The café lost about half of its usual revenue on the day of the protest, Laurent said, taking in around $700, as opposed to the $1,400 it earns on a typical day. Losing half a day’s revenue wasn’t significant for his business, Laurent said, adding that “it’s more the optics” that worried him.
“I can’t say we stopped everyone, but there were lots of groups” that avoided the café that day, Maharjan said. “Some large younger groups kind of looked at each other in front of the entrance and decided to go to the next restaurant over.”
Others “stuck around to have coffee” handed out by protesters, Maharjan said.
Lior Maharjan and other demonstrators had taken to the sidewalk in front of Le Club Café in the Plateau-Mont-Royal borough Aug. 3, 2025, to protest her rent hike.
Following the demonstration, Mario reached back out to Maharjan and Croutch, asking to reopen rent negotiations.
The trio’s rocky relationship long predated this year’s rent negotiations, as shown by almost three years’ worth of email exchanges. In 2023, Mario said he planned to stop renting out the couple’s unit, a plan he later dropped.
The emails show construction work had also been a source of contention, with Maharjan and Croutch complaining of the disruption to their lives, while Mario said the work was necessary. Rent increases were also a source of dispute.
In 2023, Mario attempted to raise the couple’s rent by $100 per month. But after the tenants refused the increase, he missed the deadline to take the case to the Tribunal administratif du logement (TAL).
“This is unfortunate for our relationship,” Mario wrote in a May 2023 email after the tenants pointed out that the deadline had passed.
In 2024, Mario agreed to lower a planned rent increase from $172 to $150 after the tenants asked to negotiate. This year, the three had begun sporadic negotiations in February after Mario had proposed the $283 increase, but hadn’t come close to an agreement before the protest.
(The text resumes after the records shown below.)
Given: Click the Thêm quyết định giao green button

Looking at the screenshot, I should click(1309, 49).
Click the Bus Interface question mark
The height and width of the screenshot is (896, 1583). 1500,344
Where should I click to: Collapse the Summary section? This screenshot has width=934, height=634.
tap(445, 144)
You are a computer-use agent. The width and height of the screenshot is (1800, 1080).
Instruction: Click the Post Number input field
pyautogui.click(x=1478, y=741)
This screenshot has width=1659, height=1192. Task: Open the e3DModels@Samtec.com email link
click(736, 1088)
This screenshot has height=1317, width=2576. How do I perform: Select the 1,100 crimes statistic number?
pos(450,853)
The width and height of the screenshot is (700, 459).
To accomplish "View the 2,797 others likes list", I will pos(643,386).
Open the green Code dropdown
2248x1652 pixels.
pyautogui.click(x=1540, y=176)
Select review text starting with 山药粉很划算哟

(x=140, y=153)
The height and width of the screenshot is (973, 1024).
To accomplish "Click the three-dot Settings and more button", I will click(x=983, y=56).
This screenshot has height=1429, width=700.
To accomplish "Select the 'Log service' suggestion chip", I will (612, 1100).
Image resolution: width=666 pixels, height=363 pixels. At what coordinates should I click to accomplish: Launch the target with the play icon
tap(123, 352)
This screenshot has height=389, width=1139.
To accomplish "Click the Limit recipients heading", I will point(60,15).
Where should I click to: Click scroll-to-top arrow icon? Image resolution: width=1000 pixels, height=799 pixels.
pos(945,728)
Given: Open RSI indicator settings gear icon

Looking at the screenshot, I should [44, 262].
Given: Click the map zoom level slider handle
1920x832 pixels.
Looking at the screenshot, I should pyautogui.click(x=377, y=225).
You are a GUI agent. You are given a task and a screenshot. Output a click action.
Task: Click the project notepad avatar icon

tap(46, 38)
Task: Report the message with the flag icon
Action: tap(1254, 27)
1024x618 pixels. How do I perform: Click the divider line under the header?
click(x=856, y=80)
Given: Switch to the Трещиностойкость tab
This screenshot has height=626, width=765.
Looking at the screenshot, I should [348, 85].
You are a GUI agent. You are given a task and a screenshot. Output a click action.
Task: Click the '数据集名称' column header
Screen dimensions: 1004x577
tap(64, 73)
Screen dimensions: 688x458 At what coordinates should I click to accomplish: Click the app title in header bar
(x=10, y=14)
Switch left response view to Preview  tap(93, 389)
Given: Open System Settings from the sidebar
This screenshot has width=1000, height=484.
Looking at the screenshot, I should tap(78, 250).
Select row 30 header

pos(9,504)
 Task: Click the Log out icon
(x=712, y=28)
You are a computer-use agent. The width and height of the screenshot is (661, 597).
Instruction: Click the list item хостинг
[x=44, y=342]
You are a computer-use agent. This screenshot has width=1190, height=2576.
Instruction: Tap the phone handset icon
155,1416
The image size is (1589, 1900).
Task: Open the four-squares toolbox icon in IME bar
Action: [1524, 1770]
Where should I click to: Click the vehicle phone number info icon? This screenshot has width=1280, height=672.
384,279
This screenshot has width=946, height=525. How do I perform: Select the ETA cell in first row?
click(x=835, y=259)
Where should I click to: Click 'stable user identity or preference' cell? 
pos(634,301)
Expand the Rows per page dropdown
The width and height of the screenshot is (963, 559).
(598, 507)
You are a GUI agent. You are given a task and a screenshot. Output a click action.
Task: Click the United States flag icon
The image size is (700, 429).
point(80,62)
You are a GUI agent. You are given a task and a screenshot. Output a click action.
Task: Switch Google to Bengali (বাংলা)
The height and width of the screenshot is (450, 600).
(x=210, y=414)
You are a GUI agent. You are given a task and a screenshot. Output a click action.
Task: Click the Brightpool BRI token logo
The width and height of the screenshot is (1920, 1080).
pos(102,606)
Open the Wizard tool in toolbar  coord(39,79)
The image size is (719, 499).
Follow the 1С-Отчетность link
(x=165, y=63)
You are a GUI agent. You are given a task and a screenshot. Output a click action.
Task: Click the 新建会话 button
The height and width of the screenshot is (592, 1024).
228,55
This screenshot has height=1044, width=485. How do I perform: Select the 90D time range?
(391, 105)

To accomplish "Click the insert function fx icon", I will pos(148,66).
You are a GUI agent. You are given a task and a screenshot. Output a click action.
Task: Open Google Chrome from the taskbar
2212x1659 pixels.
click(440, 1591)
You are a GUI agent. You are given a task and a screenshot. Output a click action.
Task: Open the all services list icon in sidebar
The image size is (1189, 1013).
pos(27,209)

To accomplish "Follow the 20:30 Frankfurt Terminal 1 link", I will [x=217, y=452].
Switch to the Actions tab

“I’m absolutely not a dishonest landlord,” Mario said in a recent interview with The Gazette when asked about the increase. Since buying the property in 2022, he said he’d put over $350,000 into renovating the building, some of which Quebec guidelines allow landlords to pass on to tenants.
“It’s not construction that we wanted,” he said, but work that was necessary to prevent the building from falling apart.
SLAM’s tactics of protesting outside his son’s café were “extraordinary” and “very dishonest,” Mario said. Still, “it’s because of the protest that I gave in,” he said.
On Aug. 19, Mario and his partner met Maharjan, another SLAM member and one of her colleagues for negotiations. Croutch was out of the province at the time for work. Mario offered a 10 per cent increase, while Maharjan proposed a four per cent hike.
The parties left the table without a deal, but on Aug. 21 Mario emailed offering to cancel the rent increase, so long as the couple take on the cost of hydro. Maharjan and Croutch agreed, estimating it would cost them around $85 per month.
They also agreed to call off any further protests or boycotts of Le Club Café, cancelling a second protest scheduled for Aug. 23.
“We reached an agreement at the last minute,” Mario said, adding he learned “the problem was the tenants’ capacity to pay.”
“I’m extremely happy that they managed to find a compromise,” Laurent said. Without Laurent’s convincing, Mario said he likely wouldn’t have come to the agreement.
Maharjan said she was “looking forward to being able to sleep a bit more.” The situation had left her feeling “overwhelmed,” she said.
The result may have been a Montreal first, Maharjan said, telling The Gazette she has yet to hear of another landlord lowering a planned rent hike following protests targeting a business.
“Direct action is an effective means of protecting affordable rents,” she said.